Adcetris May Increase Risk of Lung Toxicity in Younger Hodgkin’s Lymphoma Patients, Study Suggests

Adcetris May Increase Risk of Lung Toxicity in Younger Hodgkin’s Lymphoma Patients, Study Suggests

Adcetris (brentuximab vedotin) treatment may increase the chances of lung toxicity in children and young adults with relapsed or refractory Hodgkin’s lymphoma, a small retrospective study suggests.

The study, “Pulmonary toxicity in paediatric patients with relapsed or refractory Hodgkin lymphoma receiving brentuximab vedotin,” was published in the British Journal of Haematology.

Adcetris, developed by Takeda Oncology in collaboration with Seattle Genetics, is an immunotherapy approved for classical Hodgkin’s lymphoma and systemic anaplastic large cell lymphoma.

As a single treatment, Adcetris is associated with positive outcomes and low toxicity to the lungs.
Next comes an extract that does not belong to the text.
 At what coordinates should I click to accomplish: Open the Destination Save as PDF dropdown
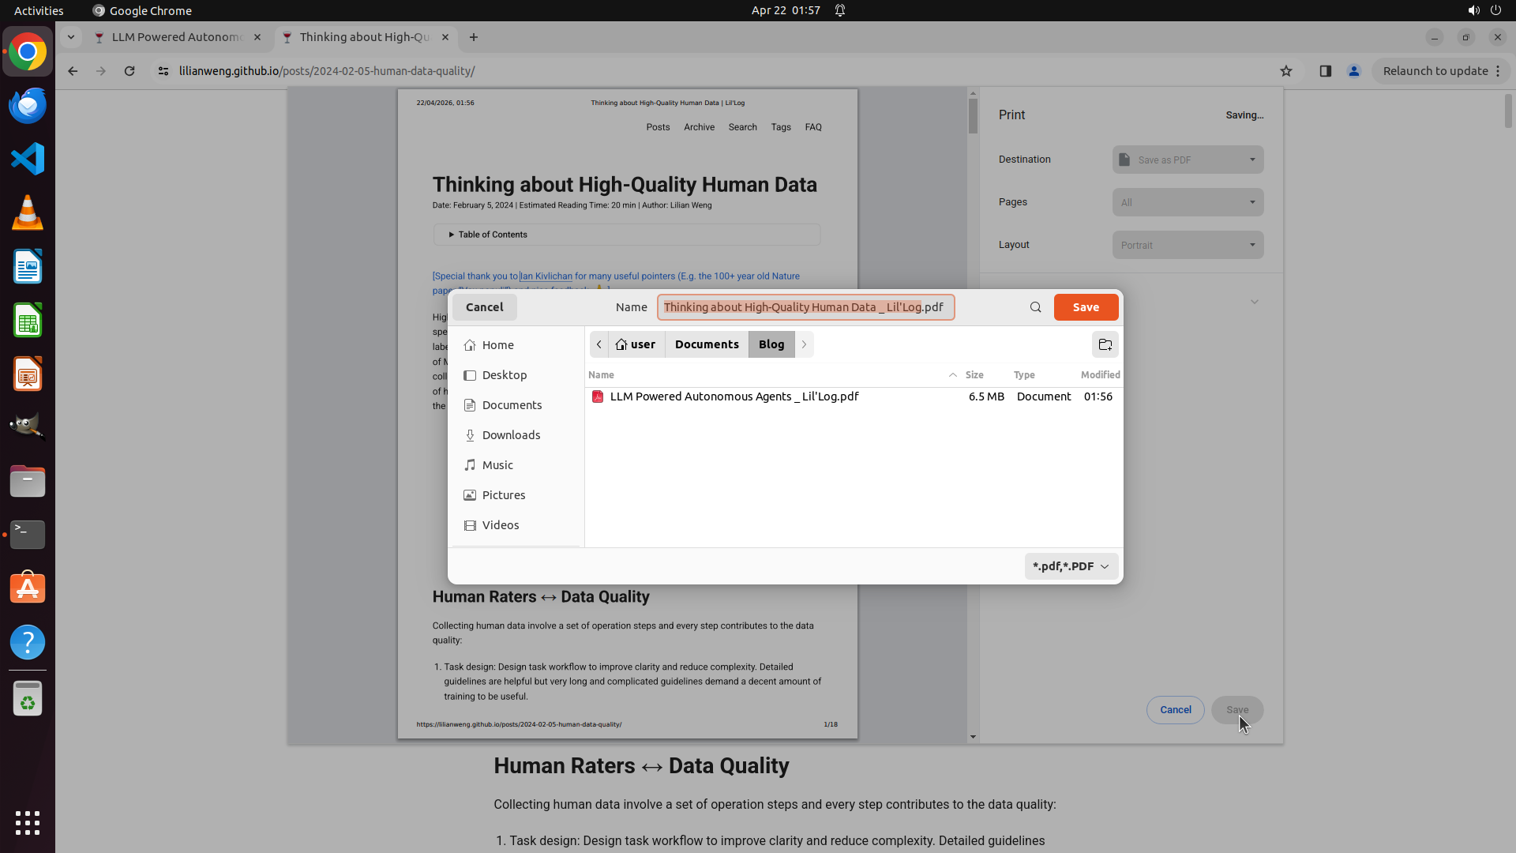1188,160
But in combination with other treatments, severe lung toxicity is seen in a large proportion of patients.

The safety profile of a combination therapy is an important consideration when choosing the best treatment approach, but little is known about lung-related adverse events in children and young adults with Hodgkin’s lymphoma who are on Adcetris.
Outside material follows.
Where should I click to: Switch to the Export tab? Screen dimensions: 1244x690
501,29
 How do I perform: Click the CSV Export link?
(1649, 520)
To address this, researchers at the University of Colorado analyzed the pulmonary toxicity in 19 Hodgkin’s lymphoma patients, at a median age of 14.5 years, who received Adcetris alone or with other agents known to cause lung toxicity — bleomycin, gemcitabine, radiation, or carmustine.

Patient data was obtained from the Children’s Hospital Colorado where these patients were treated for relapsed or refractory Hodgkin’s lymphoma between January 2006 and December 2017. The median follow-up period was 3.8 years.
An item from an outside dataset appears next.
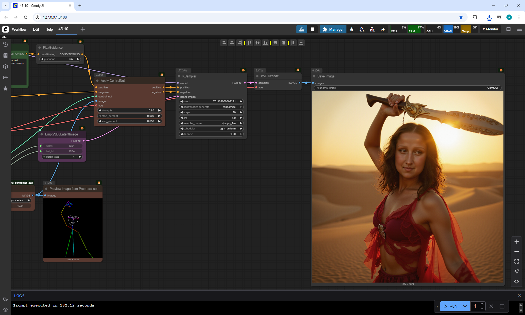Open the model library cube icon
This screenshot has height=315, width=525.
point(5,67)
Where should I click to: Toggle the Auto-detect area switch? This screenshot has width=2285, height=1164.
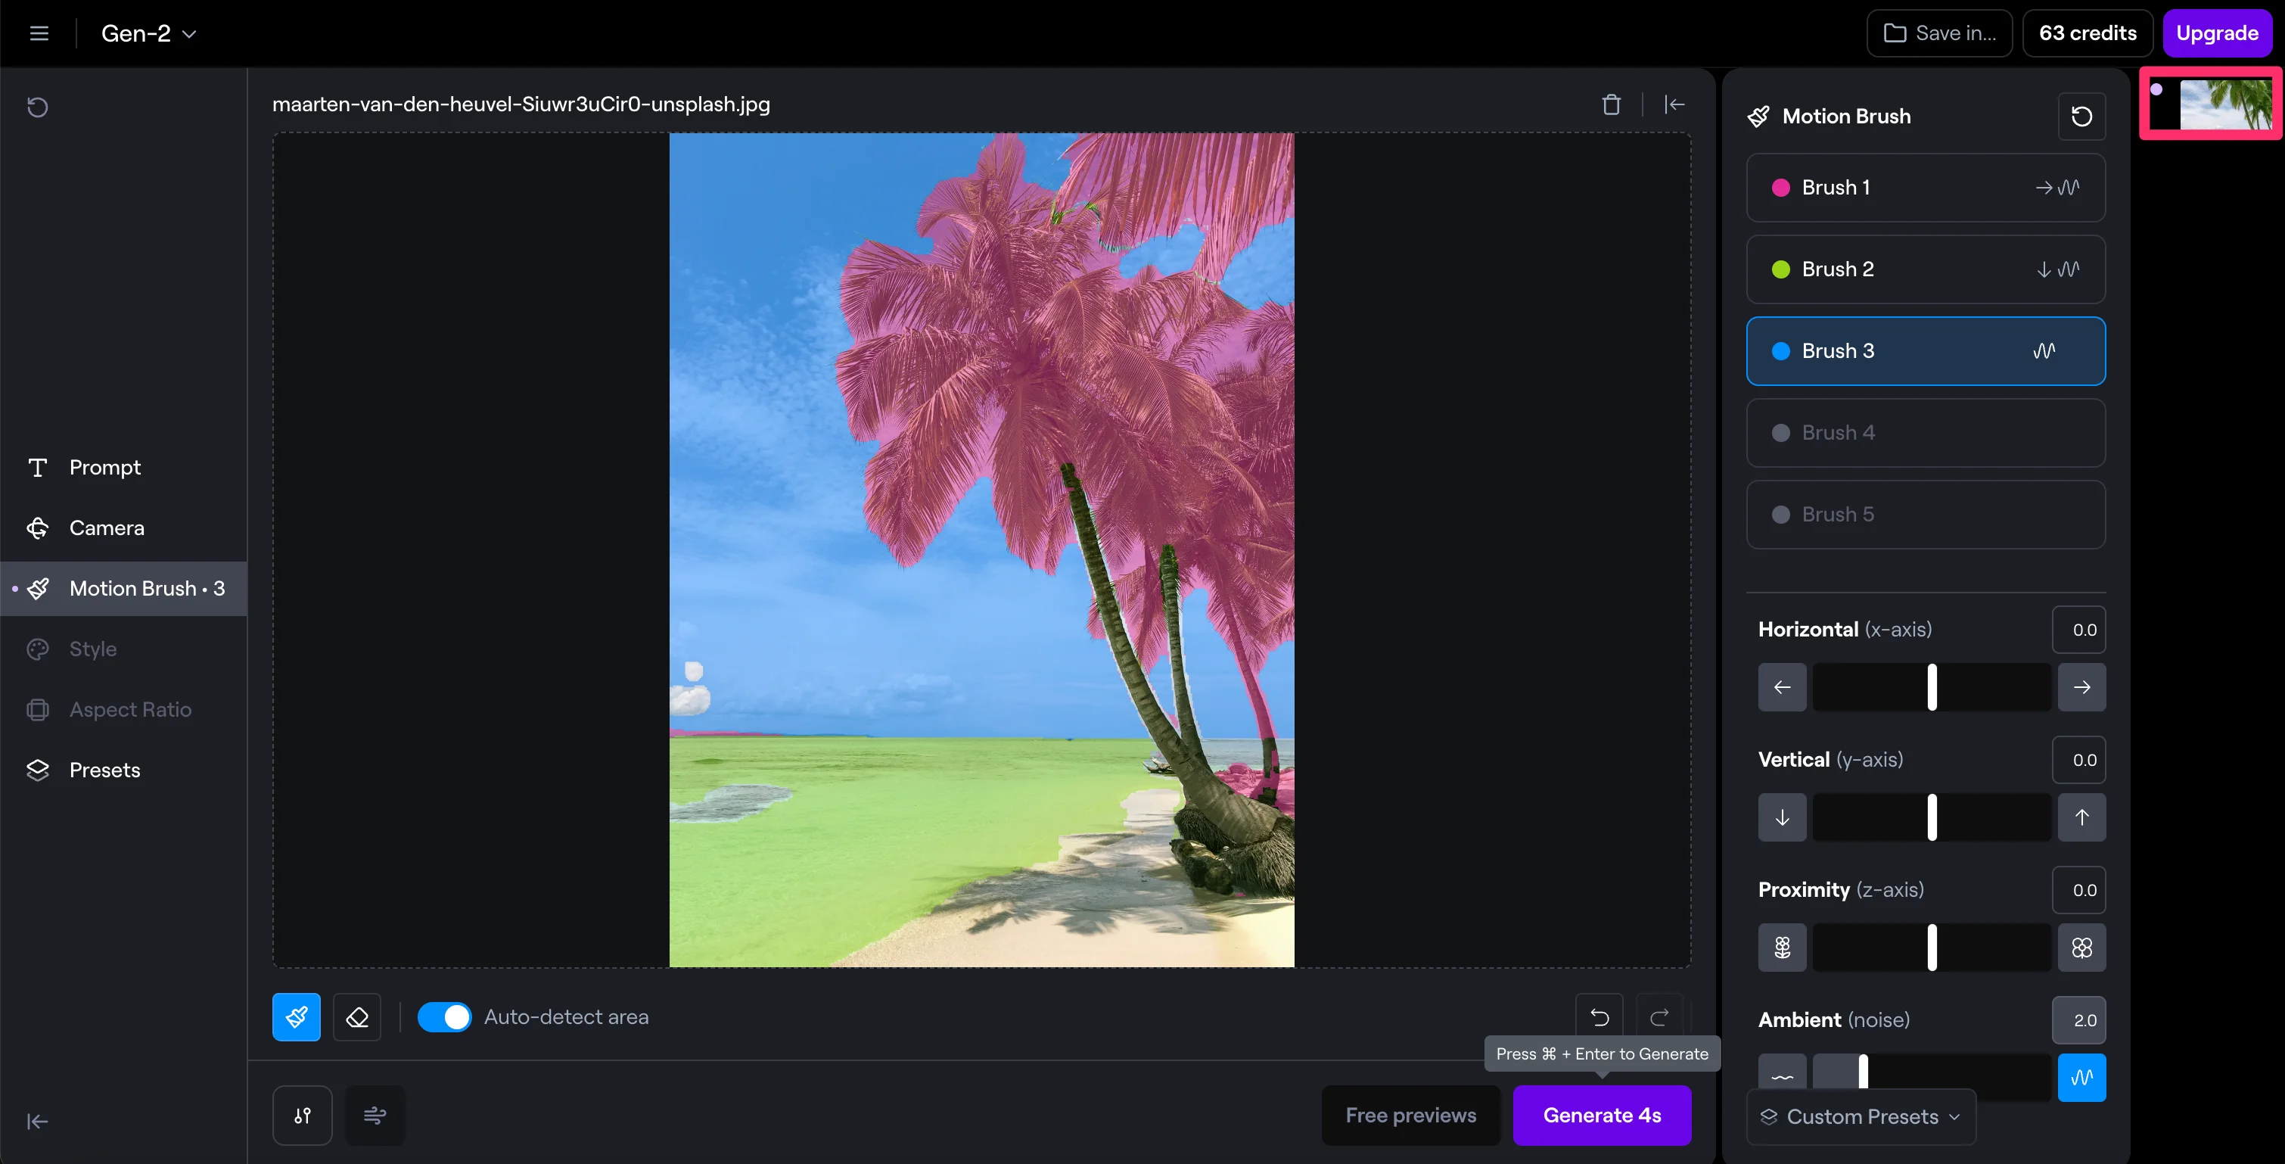pos(444,1017)
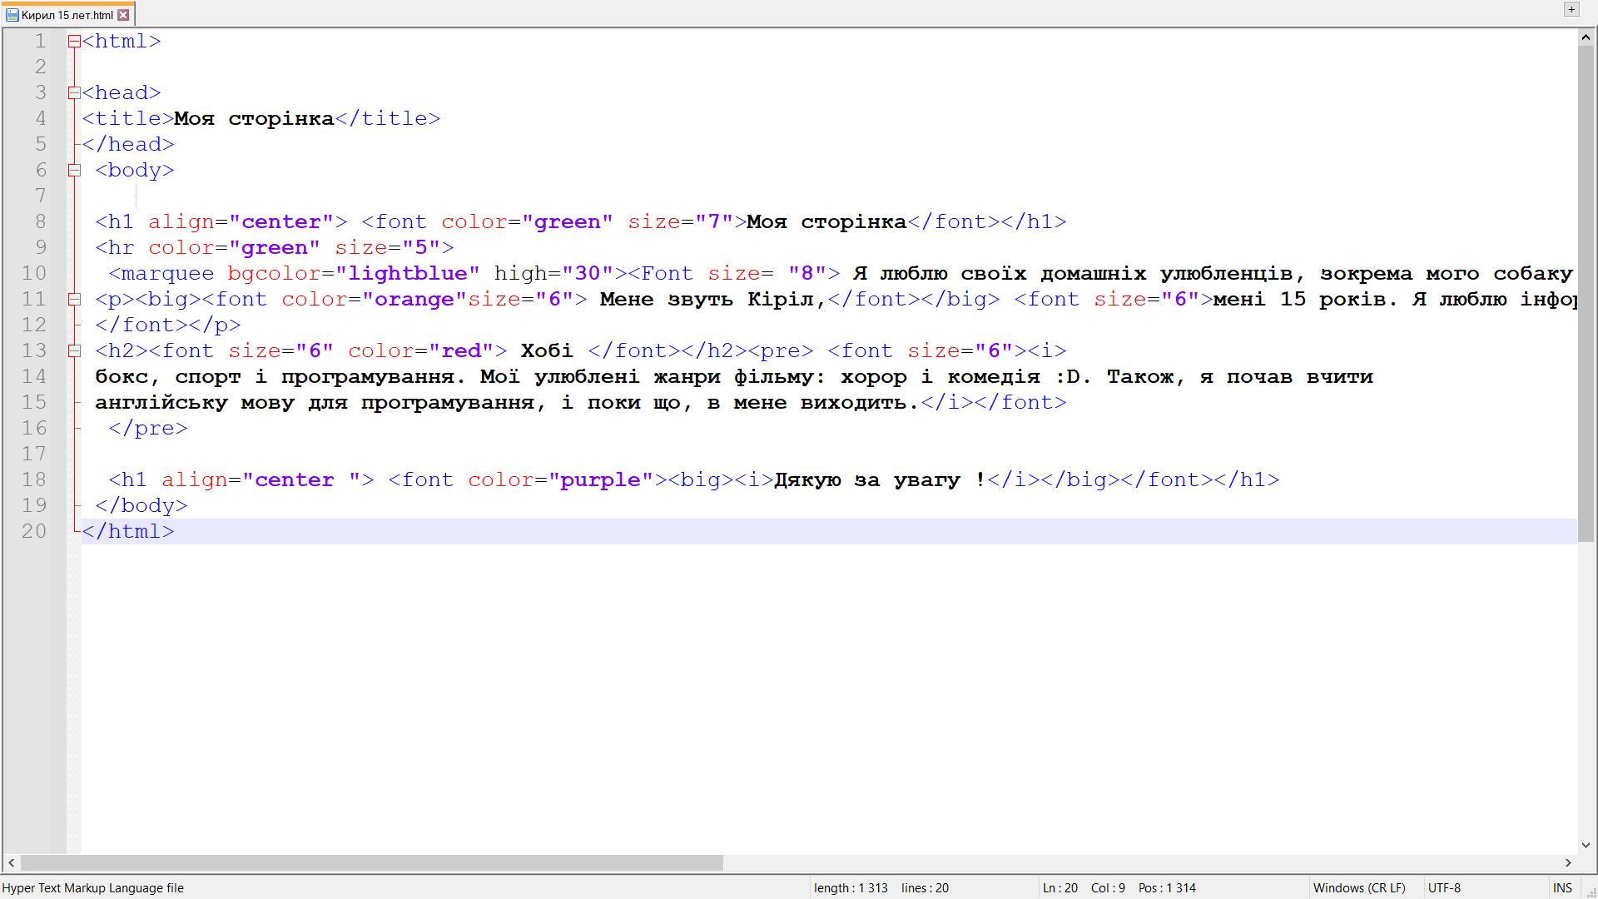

Of the 19 patients, seven (36.8%) received Adcetris treatment, six as a stand-alone therapy and one in combination with gemcitabine.

Lung toxicity in the overall population was high, with 37% of patients experiencing lung complications. Researchers explain that multiple prior treatments and younger age may put patients at a higher risk for lung toxicity.

The team found, however, that more patients receiving Adcetris developed lung toxicity (57%) than those who did not receive this medicine (25%), but the difference did not reach statistical significance. Exposure to other medications did not influence the rate of lung infections.

Overall, Hodgkin’s lymphoma patients who received Adcetris were four times more likely to experience lung toxicity than those who did not receive this medicine.

“Given its clinical efficacy, [Adcetris] has been incorporated into more upfront, and relapsed treatment protocols and understanding potential pulmonary toxicity will be critical to better detect short- and long-term complications of therapy,” the team said.

“Continued follow-up of patients who received [Adcetris] is needed to further delineate the incidence and mechanism of pulmonary toxicity,” they concluded.

They also suggest that larger, multicenter trials may be needed to further evaluate this risk in these patients.